Core Concepts
Distilled text-to-image models can generate some samples that are superior to their teacher models, especially when the student samples significantly diverge from the teacher. An adaptive teacher-student collaborative approach can leverage these superior student samples to improve the overall text-to-image generation performance.
Abstract
The paper investigates the performance of distilled text-to-image diffusion models and finds that they can outperform their teacher models in a significant portion of generated samples, particularly when the student samples diverge significantly from the teacher.
The key findings are:
The distilled student models can surpass their teacher models in a substantial portion of image samples, up to 30% in some cases.

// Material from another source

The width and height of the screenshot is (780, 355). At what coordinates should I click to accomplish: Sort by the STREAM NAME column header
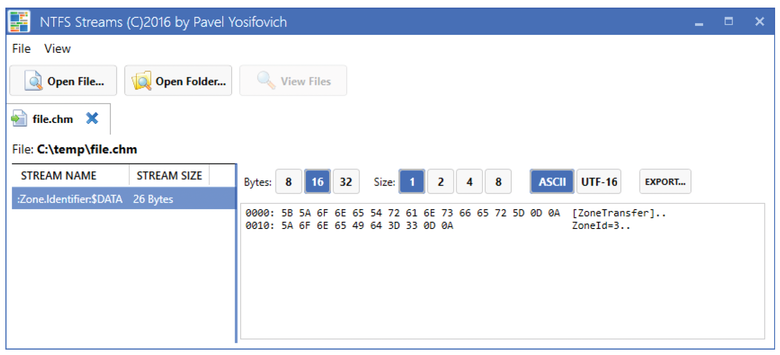click(59, 175)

The student wins are more likely to occur when the student samples are highly distinct from the teacher ones.
Highly complex teacher samples and longer text prompts tend to lead to greater divergence between the student and teacher outputs.
Straighter trajectories of the teacher model during sampling result in more similar student and teacher samples.
Based on these observations, the paper proposes an adaptive teacher-student collaborative approach for text-to-image generation. The method first generates an initial sample using the distilled student model, and then an "oracle" decides whether to further improve the sample using the teacher model. This adaptive pipeline outperforms both the individual teacher and student models for various inference budgets in terms of human preference, image fidelity, and textual alignment.
The approach is also evaluated on text-guided image editing and controllable generation tasks, demonstrating its versatility and effectiveness.
Stats
The student can surpass its teacher in a substantial portion of image samples.
The student wins are more likely to occur when the student samples are highly distinct from the teacher ones.
Highly complex teacher samples and longer text prompts tend to lead to greater divergence between the student and teacher outputs.
Straighter trajectories of the teacher model during sampling result in more similar student and teacher samples.